= Try it =
Check every line of the data and copy the ones where "date" appears.

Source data
# # #

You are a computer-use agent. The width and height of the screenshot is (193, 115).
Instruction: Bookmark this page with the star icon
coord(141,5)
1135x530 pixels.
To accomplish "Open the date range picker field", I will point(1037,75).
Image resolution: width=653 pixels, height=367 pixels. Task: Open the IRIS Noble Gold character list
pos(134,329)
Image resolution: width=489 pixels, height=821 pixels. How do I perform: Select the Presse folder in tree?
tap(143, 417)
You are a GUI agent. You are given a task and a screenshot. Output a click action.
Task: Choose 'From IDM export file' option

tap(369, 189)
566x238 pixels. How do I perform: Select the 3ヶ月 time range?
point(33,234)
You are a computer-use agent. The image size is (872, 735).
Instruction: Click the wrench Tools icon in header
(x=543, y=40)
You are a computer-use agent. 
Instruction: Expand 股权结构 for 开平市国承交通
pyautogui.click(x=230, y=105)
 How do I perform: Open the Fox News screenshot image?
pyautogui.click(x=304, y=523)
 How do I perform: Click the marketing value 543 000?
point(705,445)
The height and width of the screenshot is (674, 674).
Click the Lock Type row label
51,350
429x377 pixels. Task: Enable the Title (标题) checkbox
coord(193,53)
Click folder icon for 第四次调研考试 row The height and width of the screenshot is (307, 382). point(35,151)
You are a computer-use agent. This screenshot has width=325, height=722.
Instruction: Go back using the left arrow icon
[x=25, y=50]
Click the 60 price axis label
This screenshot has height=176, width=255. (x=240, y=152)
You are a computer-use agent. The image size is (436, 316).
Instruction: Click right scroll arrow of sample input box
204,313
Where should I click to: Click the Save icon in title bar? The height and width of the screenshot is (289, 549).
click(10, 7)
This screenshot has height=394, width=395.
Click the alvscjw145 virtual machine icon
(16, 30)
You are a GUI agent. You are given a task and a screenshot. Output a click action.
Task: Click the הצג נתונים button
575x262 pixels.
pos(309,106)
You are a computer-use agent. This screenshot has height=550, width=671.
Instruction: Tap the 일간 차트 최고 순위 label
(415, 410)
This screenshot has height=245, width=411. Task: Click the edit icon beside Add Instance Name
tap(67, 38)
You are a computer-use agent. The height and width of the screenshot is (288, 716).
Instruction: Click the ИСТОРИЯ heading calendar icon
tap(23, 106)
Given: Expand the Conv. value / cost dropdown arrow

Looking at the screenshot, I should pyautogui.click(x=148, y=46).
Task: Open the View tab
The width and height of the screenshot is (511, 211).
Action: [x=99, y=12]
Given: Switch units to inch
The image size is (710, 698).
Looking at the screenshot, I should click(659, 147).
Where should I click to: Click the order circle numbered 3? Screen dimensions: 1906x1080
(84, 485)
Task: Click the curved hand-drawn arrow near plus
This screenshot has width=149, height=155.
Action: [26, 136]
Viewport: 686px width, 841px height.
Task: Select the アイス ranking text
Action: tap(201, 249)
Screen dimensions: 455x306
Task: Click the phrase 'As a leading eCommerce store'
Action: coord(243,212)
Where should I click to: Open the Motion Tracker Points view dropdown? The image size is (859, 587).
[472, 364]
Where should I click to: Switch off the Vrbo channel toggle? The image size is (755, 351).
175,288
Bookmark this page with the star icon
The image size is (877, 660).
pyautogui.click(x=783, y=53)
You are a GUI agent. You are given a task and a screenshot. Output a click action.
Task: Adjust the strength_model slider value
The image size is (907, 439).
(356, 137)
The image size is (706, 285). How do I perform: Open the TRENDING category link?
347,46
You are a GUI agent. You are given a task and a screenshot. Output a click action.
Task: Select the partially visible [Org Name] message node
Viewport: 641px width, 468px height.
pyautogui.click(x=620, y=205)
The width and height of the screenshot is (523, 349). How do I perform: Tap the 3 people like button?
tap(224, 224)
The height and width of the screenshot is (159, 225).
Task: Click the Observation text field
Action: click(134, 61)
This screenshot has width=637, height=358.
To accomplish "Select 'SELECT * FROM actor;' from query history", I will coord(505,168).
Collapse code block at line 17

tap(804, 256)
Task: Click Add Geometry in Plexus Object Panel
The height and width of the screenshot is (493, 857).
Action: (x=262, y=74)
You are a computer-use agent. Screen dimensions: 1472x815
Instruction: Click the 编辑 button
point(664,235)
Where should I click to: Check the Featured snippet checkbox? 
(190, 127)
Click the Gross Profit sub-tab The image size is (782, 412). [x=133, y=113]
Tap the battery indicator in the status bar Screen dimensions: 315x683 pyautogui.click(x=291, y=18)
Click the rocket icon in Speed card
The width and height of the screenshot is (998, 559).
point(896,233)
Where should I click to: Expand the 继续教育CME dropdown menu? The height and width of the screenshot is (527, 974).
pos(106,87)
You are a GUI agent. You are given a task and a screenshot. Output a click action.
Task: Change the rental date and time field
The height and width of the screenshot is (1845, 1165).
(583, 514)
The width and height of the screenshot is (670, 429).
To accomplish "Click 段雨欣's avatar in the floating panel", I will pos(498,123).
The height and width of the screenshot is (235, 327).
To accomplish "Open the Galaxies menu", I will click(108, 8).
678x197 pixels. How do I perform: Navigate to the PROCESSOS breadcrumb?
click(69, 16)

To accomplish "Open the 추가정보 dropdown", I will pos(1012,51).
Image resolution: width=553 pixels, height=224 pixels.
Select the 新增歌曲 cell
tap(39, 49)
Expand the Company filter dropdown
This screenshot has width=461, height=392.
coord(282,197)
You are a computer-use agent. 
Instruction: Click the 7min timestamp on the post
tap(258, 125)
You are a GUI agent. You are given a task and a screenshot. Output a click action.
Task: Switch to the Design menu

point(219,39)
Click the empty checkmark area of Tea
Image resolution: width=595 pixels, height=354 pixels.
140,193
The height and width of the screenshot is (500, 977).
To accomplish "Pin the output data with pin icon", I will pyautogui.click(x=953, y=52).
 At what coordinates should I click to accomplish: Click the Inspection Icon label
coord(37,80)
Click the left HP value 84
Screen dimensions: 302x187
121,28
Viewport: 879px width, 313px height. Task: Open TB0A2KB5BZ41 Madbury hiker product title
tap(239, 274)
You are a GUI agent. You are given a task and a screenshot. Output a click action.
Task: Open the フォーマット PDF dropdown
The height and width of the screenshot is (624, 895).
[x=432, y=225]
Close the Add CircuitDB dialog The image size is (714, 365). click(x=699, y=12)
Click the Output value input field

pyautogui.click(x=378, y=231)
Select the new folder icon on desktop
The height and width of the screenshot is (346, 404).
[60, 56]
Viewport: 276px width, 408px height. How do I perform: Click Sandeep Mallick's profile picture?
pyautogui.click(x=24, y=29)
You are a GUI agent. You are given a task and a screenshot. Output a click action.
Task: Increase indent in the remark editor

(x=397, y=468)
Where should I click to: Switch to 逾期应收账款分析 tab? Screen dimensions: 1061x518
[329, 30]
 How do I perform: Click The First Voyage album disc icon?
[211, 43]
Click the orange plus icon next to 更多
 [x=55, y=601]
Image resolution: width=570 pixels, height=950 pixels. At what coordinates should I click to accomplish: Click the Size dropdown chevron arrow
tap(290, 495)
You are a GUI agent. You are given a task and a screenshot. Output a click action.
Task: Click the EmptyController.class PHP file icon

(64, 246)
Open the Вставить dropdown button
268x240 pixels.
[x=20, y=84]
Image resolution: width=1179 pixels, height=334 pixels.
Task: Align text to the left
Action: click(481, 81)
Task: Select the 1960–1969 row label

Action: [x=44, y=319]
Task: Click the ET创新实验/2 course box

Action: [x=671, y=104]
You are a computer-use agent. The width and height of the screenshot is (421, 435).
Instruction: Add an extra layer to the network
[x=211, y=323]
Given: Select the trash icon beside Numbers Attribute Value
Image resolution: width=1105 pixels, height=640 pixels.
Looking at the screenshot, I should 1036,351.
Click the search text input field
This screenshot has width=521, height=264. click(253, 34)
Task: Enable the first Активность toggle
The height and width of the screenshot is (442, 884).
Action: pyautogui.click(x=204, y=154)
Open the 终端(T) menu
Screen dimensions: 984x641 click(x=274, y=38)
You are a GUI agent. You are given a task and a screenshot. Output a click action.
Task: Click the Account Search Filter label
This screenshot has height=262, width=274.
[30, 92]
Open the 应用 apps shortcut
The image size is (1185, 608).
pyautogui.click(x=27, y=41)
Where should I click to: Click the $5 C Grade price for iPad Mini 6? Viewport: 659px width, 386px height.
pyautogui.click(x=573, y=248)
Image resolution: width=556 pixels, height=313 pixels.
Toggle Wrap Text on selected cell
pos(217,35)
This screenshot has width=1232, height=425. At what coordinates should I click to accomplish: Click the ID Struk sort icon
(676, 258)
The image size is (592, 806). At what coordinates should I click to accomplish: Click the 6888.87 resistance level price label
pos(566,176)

# # #

= Result of this task =
To accomplish "Open the date range picker field", I will point(1037,75).
Task: Change the rental date and time field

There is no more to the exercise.